Which lines of the records contain the string "link" with matching case? Copy out each of them in full.

::::::

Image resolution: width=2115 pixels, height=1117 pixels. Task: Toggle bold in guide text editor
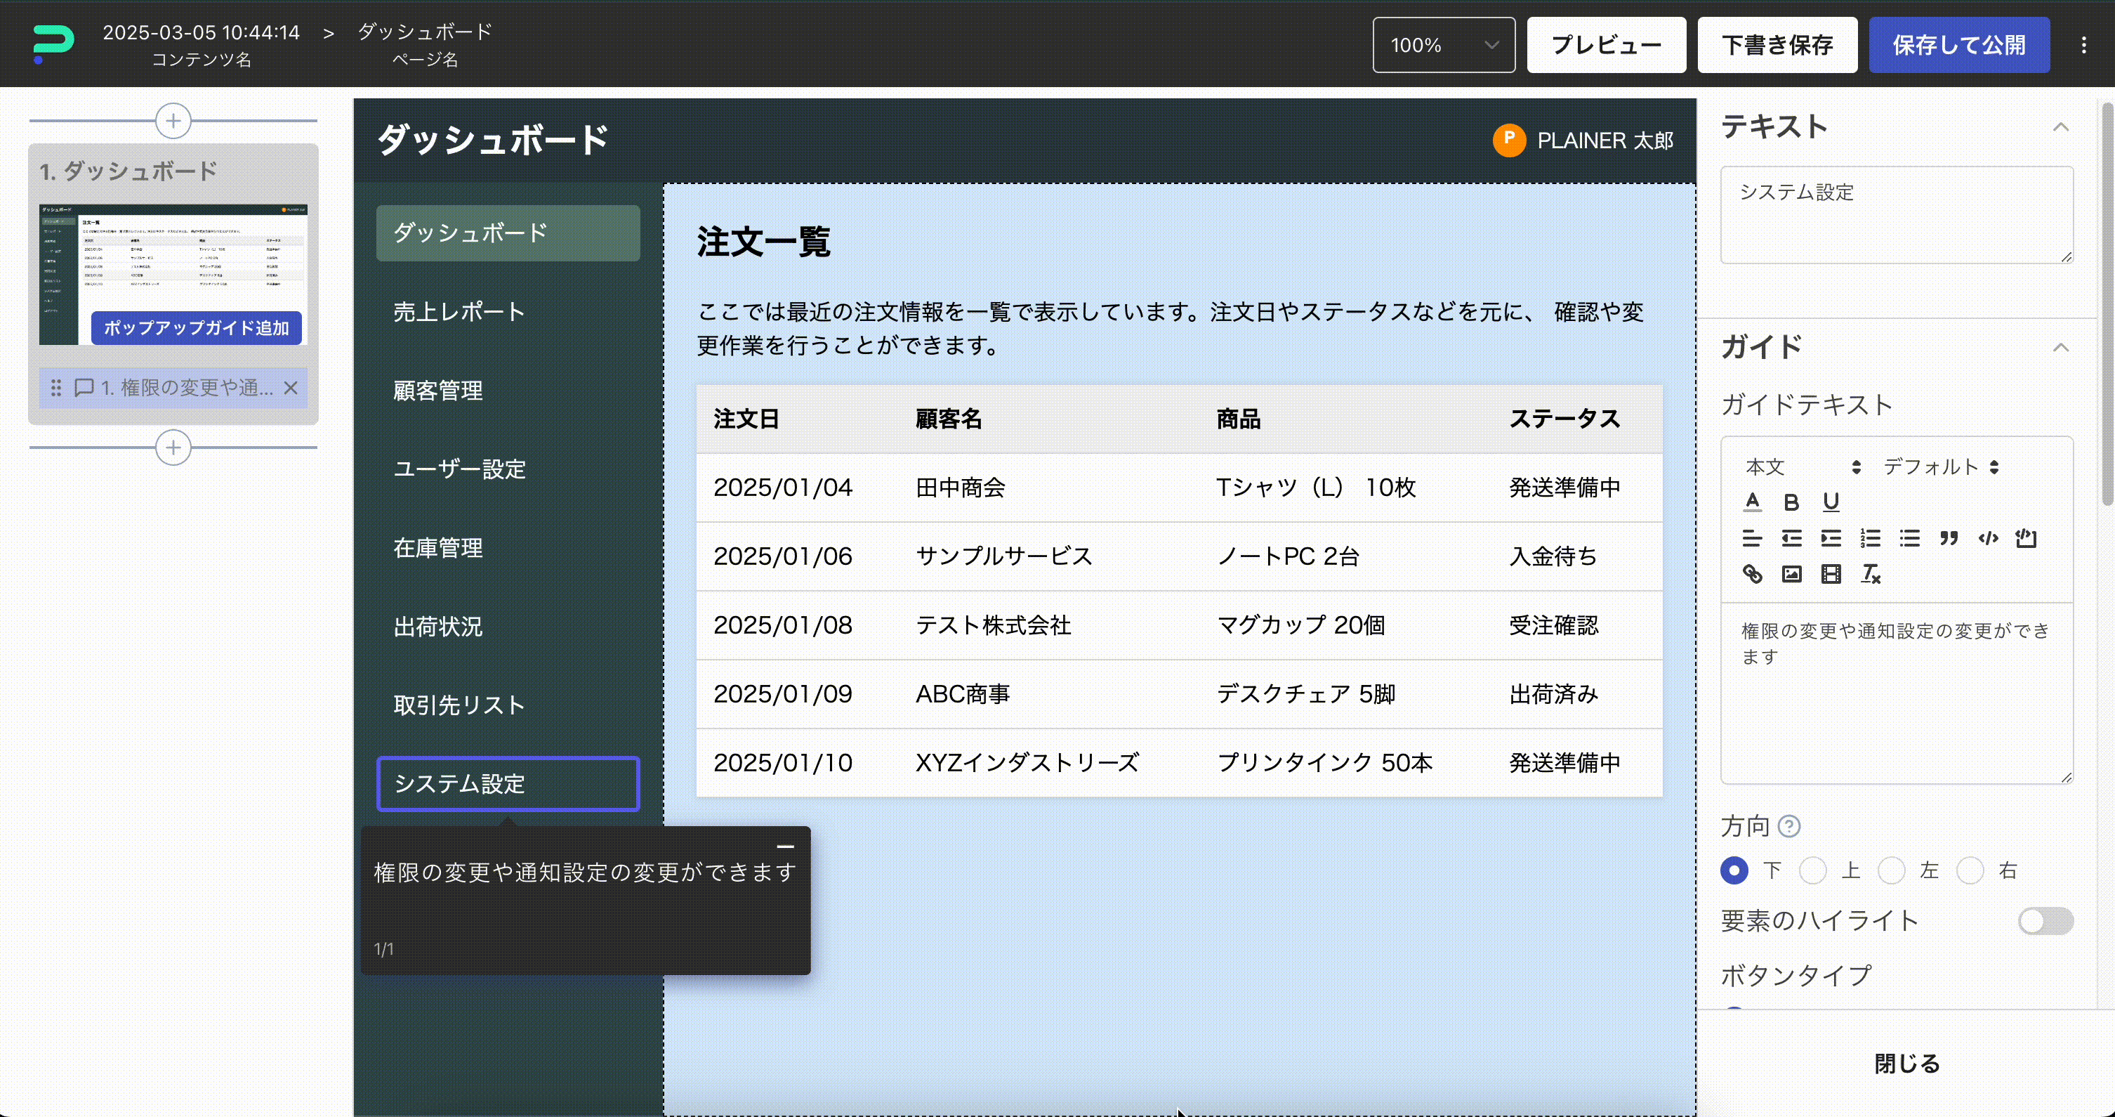[1792, 502]
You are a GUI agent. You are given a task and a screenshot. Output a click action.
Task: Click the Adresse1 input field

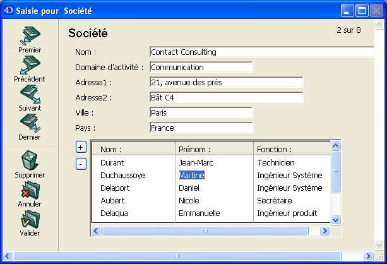(226, 82)
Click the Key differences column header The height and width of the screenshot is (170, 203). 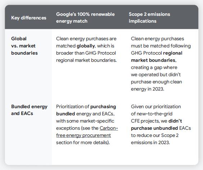tap(29, 18)
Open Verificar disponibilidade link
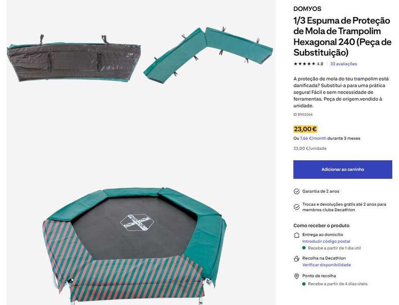The width and height of the screenshot is (399, 305). pos(327,265)
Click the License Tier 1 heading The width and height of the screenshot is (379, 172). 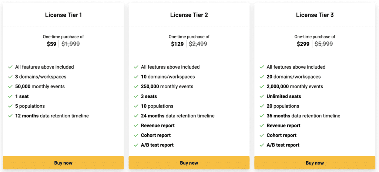(63, 15)
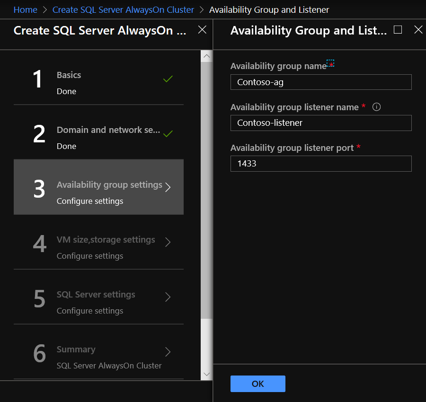Select the Contoso-ag name field
Viewport: 426px width, 402px height.
coord(321,82)
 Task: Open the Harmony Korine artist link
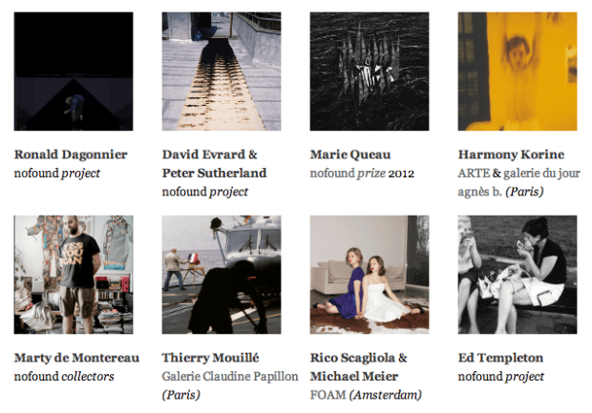511,155
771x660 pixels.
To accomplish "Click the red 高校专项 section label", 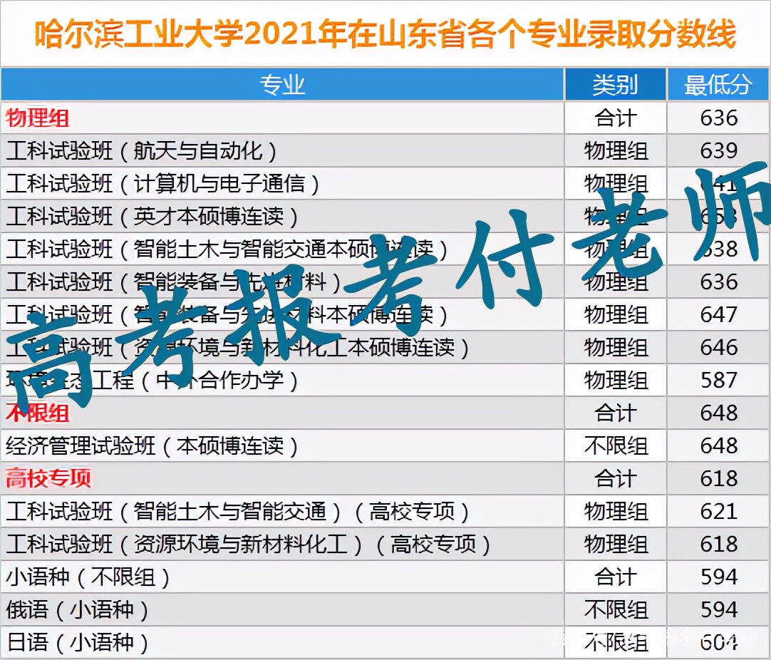I will click(45, 478).
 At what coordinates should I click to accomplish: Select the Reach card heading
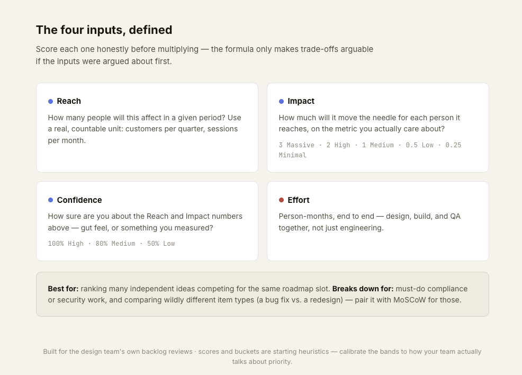point(69,101)
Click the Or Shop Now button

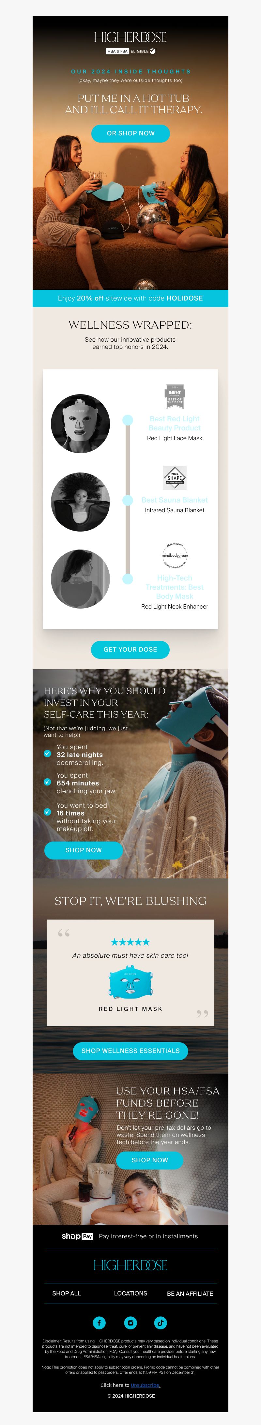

::::::

# Right answer:
Open Verificar disponibilidade link
 Task: Open the Harmony Korine artist link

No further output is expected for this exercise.